O Brasil insiste em sobreviver
2 de junho de 2026
‘Precisamos criar nossas oportunidades’. A frase não pertence a nenhum empresário, dirigente ou economista. É de João Vitor Nunes, um jovem de 16 anos, campeão mundial de robótica. Ela carrega uma espécie de síntese silenciosa da trajetória do empreendedor brasileiro que nas últimas décadas aprendeu a operar em um ambiente marcado por juros elevados, burocracia, instabilidade econômica, mudanças tributárias, infraestrutura limitada, insegurança jurídica e baixo crescimento. E que, ainda assim, exportou, inovou, investiu e reinventou mercados, em muitos casos, não porque o ambiente favorecesse, mas apesar dele.

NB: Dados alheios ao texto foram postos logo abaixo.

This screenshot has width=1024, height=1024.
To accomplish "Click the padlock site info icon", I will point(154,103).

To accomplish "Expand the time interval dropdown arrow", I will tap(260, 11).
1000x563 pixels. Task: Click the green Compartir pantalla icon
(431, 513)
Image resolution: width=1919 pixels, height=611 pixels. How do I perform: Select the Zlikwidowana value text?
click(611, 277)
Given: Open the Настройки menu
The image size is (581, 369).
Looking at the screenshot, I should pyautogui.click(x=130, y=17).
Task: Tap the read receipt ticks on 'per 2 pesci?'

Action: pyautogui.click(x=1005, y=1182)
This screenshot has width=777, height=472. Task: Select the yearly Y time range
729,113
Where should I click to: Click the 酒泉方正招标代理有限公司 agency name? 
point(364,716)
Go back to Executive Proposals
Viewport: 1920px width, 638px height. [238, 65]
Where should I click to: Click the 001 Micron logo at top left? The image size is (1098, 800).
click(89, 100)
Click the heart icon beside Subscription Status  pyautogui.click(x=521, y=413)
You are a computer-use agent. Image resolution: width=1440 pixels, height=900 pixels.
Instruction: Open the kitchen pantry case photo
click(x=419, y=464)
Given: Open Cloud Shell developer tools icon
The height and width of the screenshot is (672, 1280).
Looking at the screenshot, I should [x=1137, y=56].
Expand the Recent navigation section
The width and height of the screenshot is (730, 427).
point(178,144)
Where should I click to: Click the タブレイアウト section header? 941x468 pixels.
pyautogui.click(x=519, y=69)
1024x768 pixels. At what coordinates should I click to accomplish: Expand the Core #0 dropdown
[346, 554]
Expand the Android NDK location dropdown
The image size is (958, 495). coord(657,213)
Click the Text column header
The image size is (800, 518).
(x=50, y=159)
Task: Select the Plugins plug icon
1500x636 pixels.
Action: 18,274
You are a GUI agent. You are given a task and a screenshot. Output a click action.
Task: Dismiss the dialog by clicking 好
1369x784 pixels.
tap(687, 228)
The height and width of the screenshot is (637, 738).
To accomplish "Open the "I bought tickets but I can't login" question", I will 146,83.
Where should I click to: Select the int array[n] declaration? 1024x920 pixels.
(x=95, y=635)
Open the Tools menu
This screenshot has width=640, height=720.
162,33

A frase ganha densidade porque expressa uma mentalidade que talvez tenha se tornado uma característica estrutural do Brasil contemporâneo: a necessidade de construir caminhos próprios em vez de esperar condições ideais.
Há quase uma ética de adaptação no empreendedor brasileiro já que o país raramente ofereceu estabilidade contínua de longo prazo comparável em economias desenvolvidas. Tiveram que improvisar, ajustar, recalcular, sobreviver em ambientes hostis, capturar nichos e transformar escassez em criatividade.
João Vitor pertence a geração que cresce num mundo em que a tecnologia muda rapidamente, as carreiras se transformam, a inteligência artificial altera modelos produtivos, a inovação pesa mais do que escala bruta e o conhecimento vale mais do que recursos naturais isolados. Talvez o Brasil do futuro dependa da capacidade de converter talento disperso em estratégia coletiva.
O país já mostrou que possui inteligência, criatividade, capacidade técnica, adaptação e, acima de tudo, empreendedorismo. O desafio continua sendo transformar essas competências individuais e setoriais em continuidade nacional.
A frase é importante hoje, e provavelmente será ainda mais amanhã. Sugere que a nova geração tenha compreendido algo que o Brasil demorou décadas para perceber: o futuro dificilmente virá pronto. Será preciso construí-lo. E aqui aparece o elo entre o campeão da robótica e o empresário resiliente: ambos aprenderam que esperar o ambiente ideal pode significar ficar parado para sempre.
Então, independentemente da idade, não deixem de avançar, mesmo em terreno instável.